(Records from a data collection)
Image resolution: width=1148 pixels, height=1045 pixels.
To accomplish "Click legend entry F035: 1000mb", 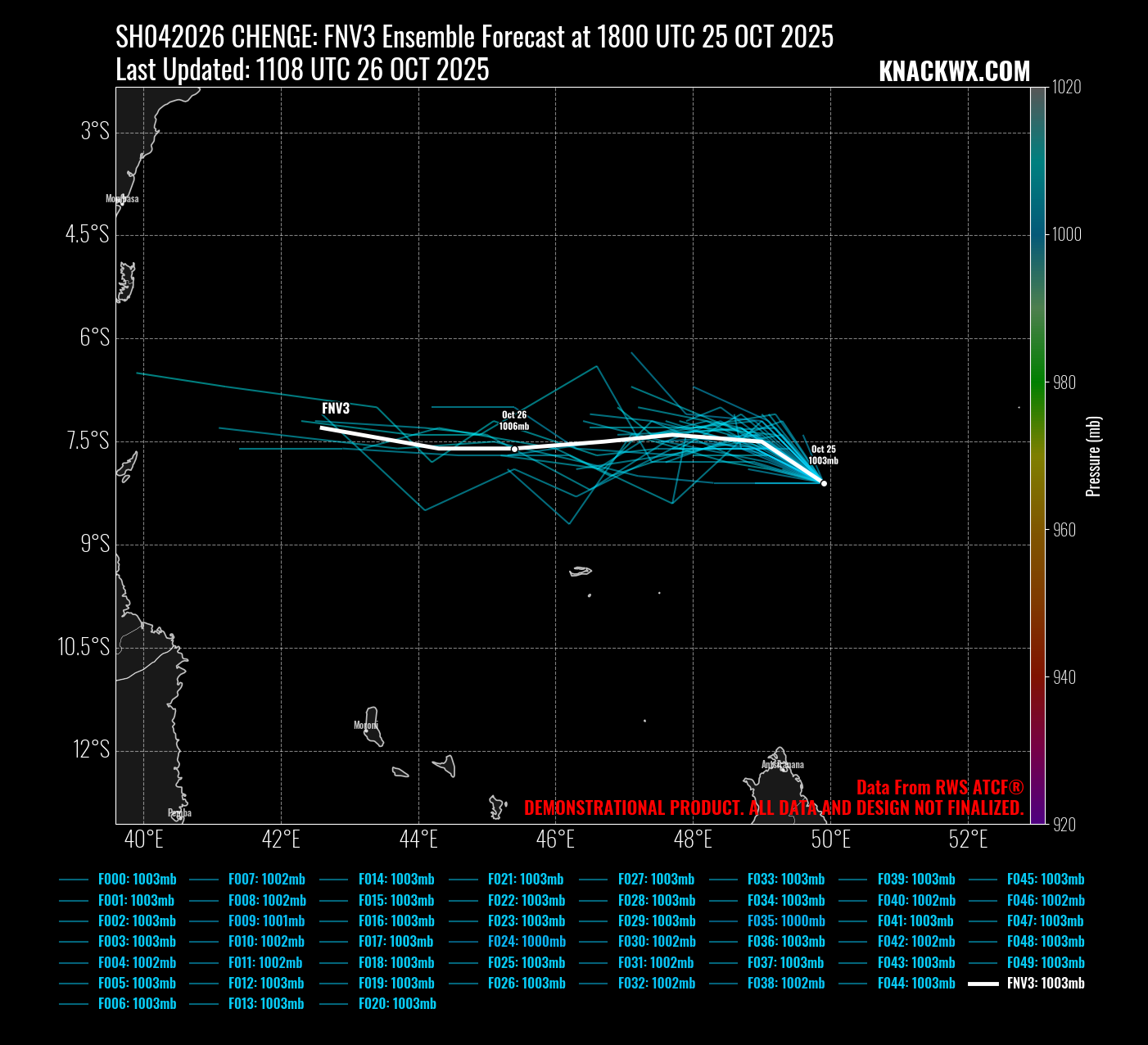I will pyautogui.click(x=786, y=921).

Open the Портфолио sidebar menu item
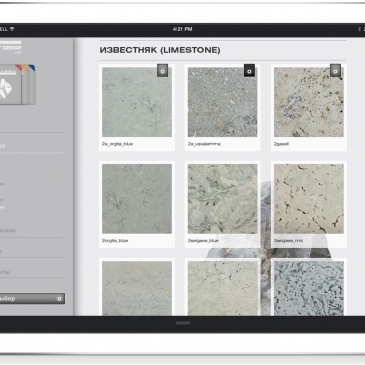[x=8, y=230]
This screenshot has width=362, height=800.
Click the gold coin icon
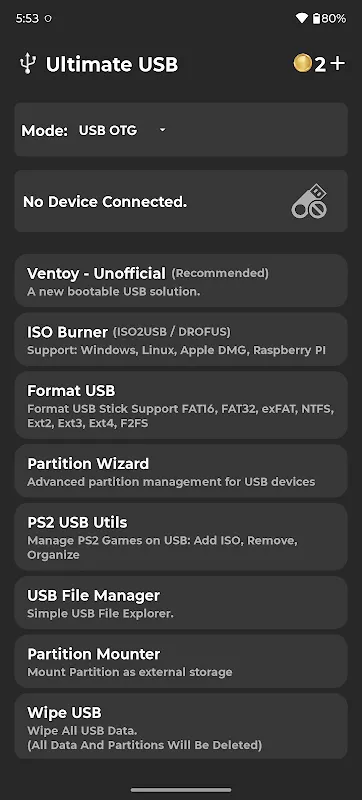click(302, 64)
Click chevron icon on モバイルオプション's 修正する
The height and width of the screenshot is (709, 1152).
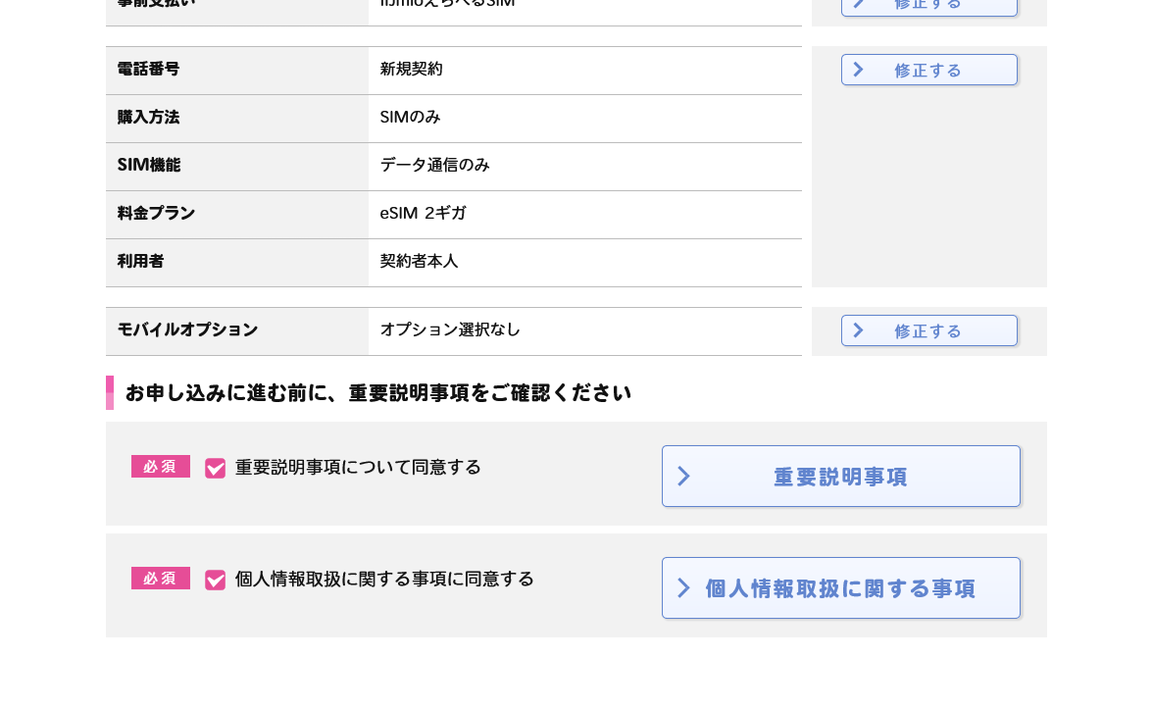(x=858, y=331)
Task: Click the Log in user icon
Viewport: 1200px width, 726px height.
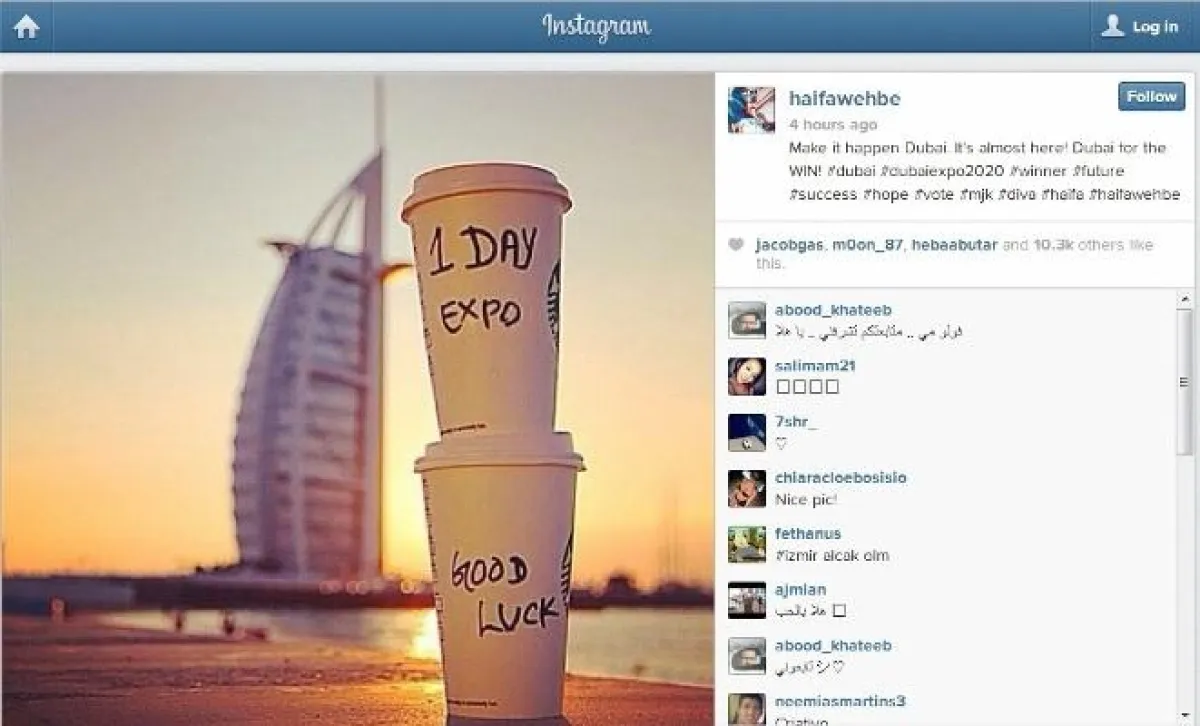Action: (x=1113, y=26)
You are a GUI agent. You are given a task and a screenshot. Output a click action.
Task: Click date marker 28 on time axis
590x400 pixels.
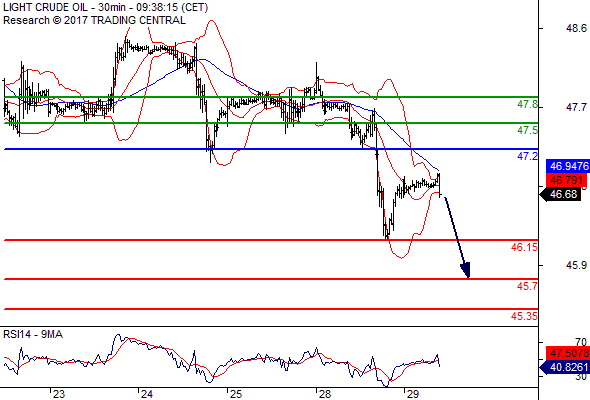click(x=324, y=394)
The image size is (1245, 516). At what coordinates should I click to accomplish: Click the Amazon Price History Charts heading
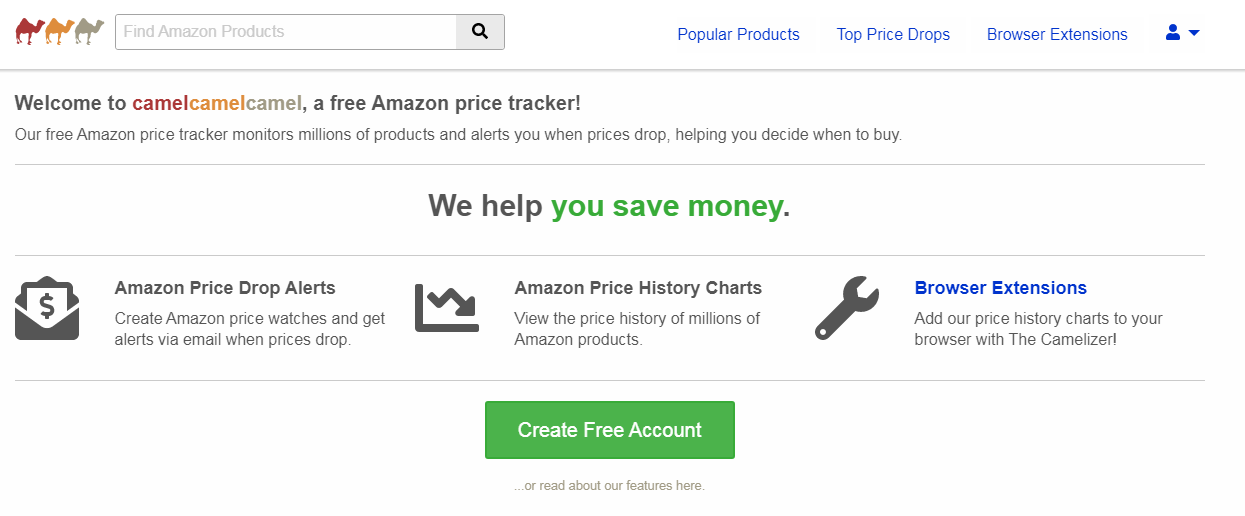tap(638, 288)
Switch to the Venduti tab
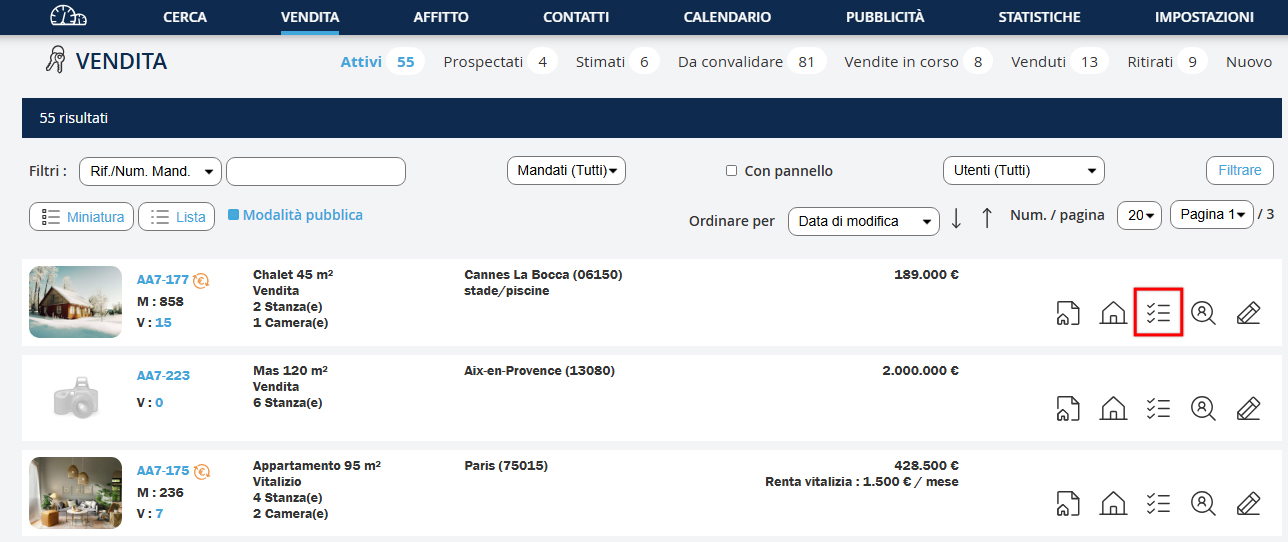Viewport: 1288px width, 542px height. [1038, 62]
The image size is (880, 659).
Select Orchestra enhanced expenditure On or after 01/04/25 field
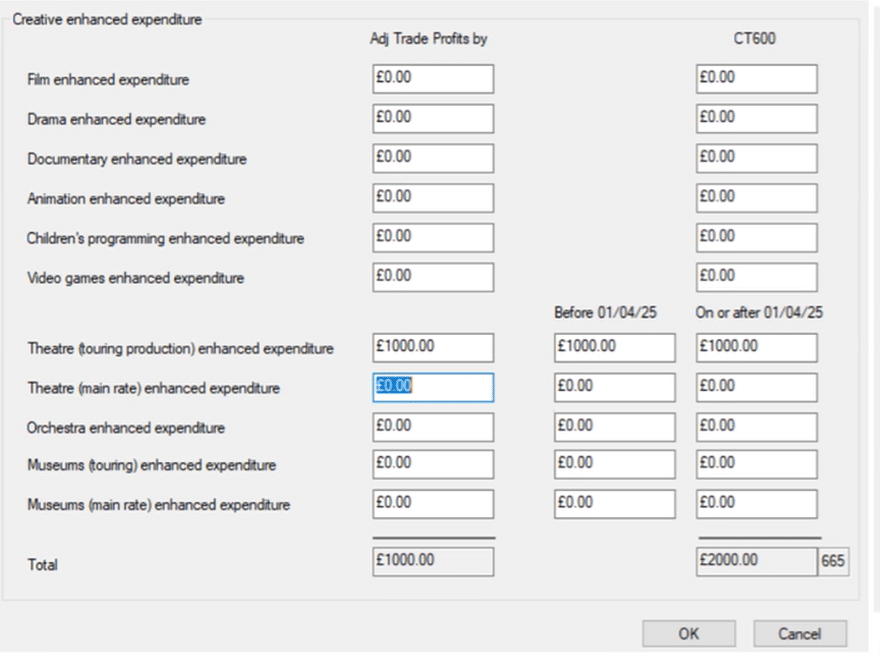tap(757, 427)
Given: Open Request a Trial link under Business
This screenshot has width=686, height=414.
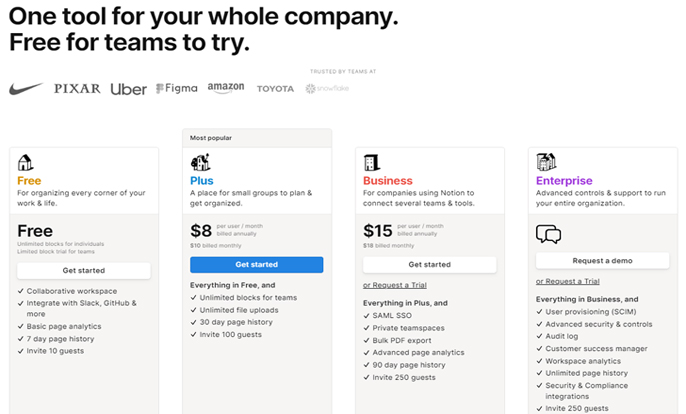Looking at the screenshot, I should pos(398,285).
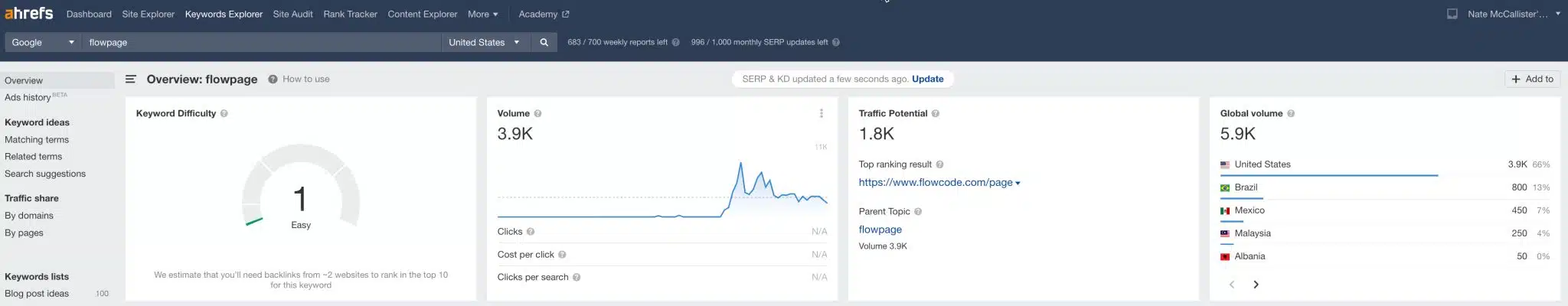Expand the top ranking result URL dropdown
The width and height of the screenshot is (1568, 306).
click(x=1018, y=183)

EXERCISE DIRECTIONS
Pictures excluded, output exactly the line that contains "You are a GUI" and every line after it to the end of the data above.

TASK RESULT
You are a GUI agent. You are given a task and a screenshot. Output a click action.
Task: Click date marker 28 on time axis
590x400 pixels.
click(x=324, y=394)
The image size is (1245, 516). At what coordinates should I click to accomplish: Click the Amazon Price History Charts heading
tap(638, 288)
Switch to the Venduti tab
Viewport: 1288px width, 542px height. [1038, 62]
The image size is (880, 659).
Select Orchestra enhanced expenditure On or after 01/04/25 field
tap(757, 427)
Given: Open Request a Trial link under Business
This screenshot has width=686, height=414.
Looking at the screenshot, I should pos(398,285).
Expand the top ranking result URL dropdown
The width and height of the screenshot is (1568, 306).
click(x=1018, y=183)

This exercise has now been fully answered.